**ASSIGNED TASK:**
Word for word, copy the data that follows and skip its pictures.
▶
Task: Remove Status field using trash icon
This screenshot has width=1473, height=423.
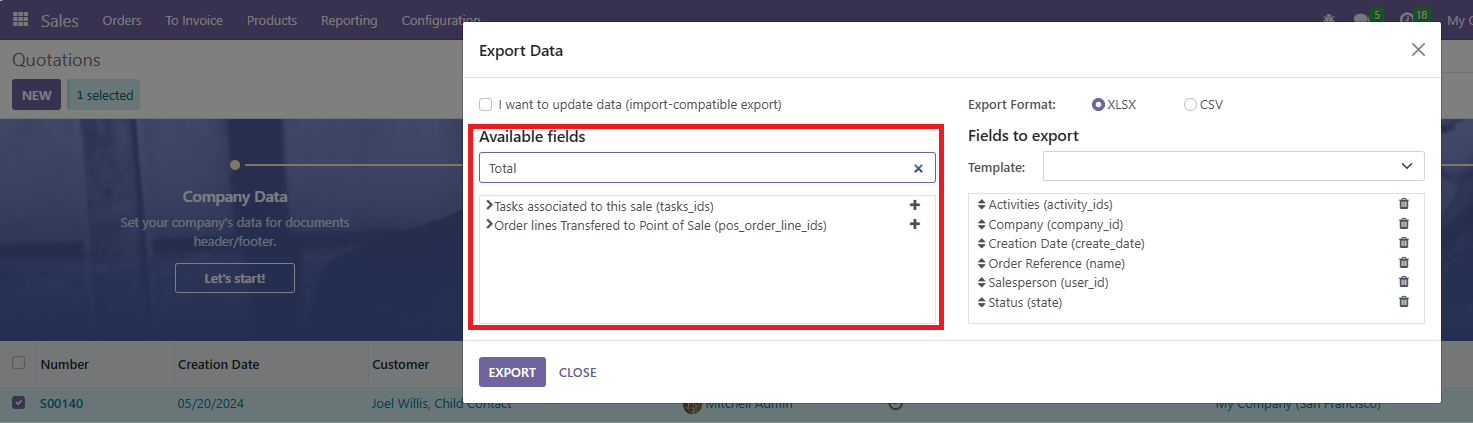Action: 1403,302
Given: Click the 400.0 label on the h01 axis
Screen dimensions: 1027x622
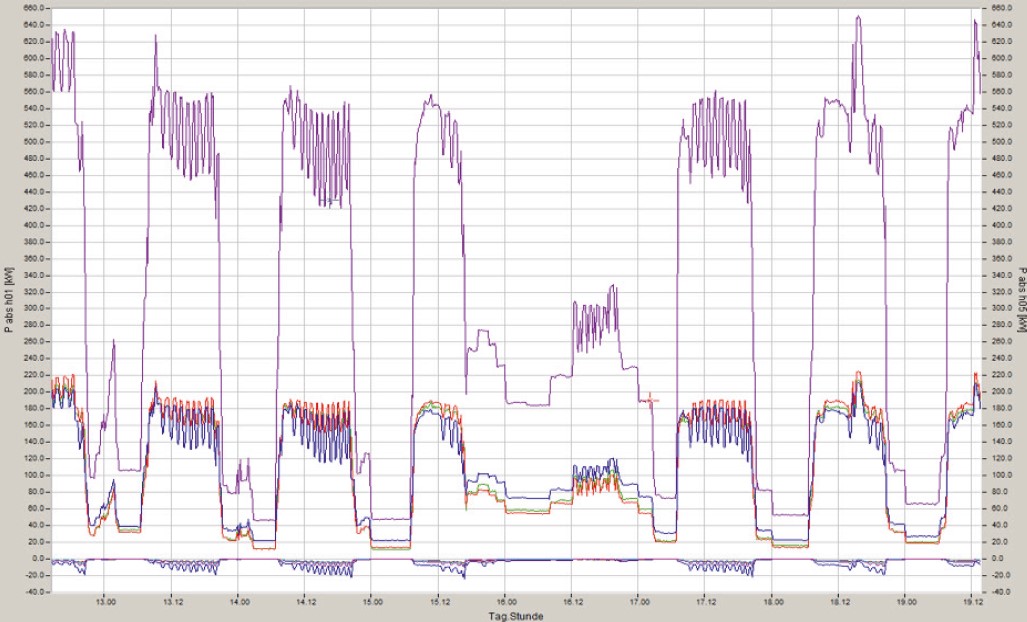Looking at the screenshot, I should [x=36, y=225].
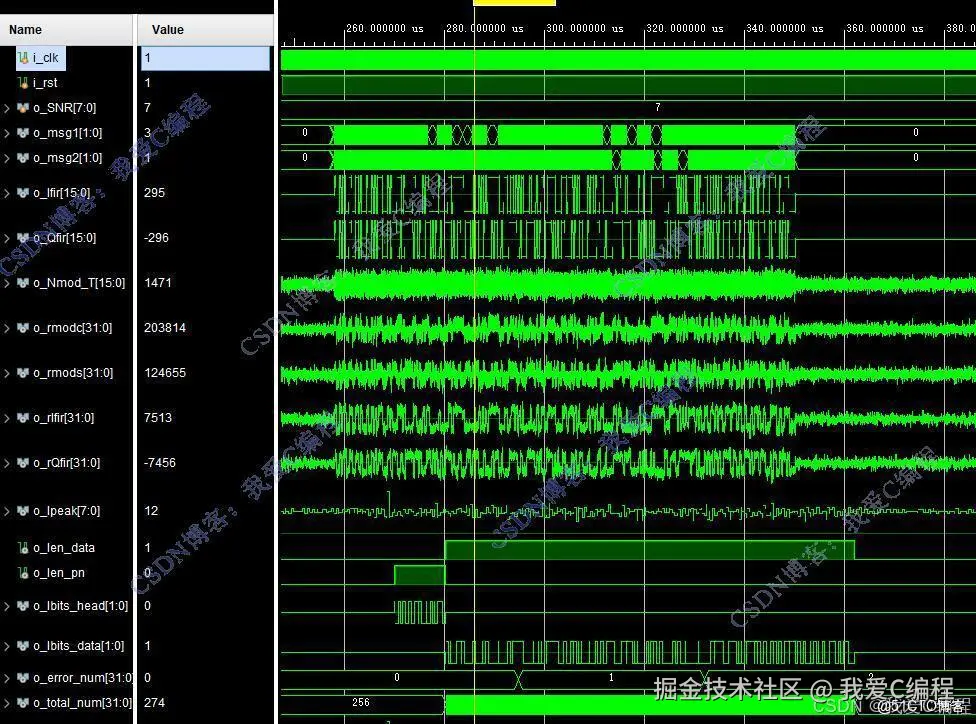This screenshot has height=724, width=976.
Task: Select the o_Ibits_data[1:0] signal name
Action: (78, 646)
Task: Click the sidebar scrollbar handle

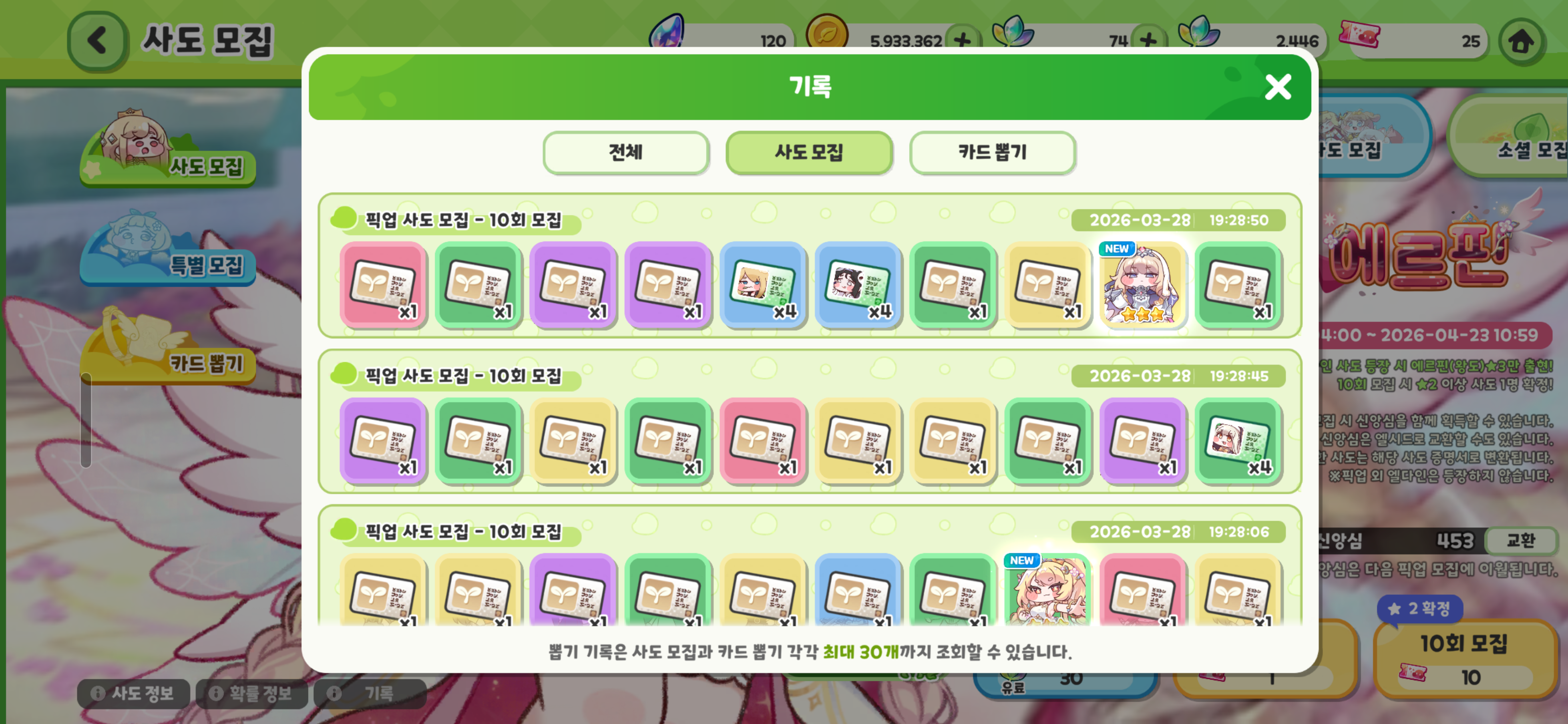Action: click(x=86, y=420)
◀
**ANSWER BOX:**
Task: Remove Status field using trash icon
This screenshot has width=1473, height=423.
Action: 1403,302
Given: Click the 400.0 label on the h01 axis
Screen dimensions: 1027x622
Looking at the screenshot, I should [x=36, y=225].
This screenshot has height=724, width=976.
Task: Select the o_Ibits_data[1:0] signal name
Action: (78, 646)
Task: Click the sidebar scrollbar handle

Action: click(x=86, y=420)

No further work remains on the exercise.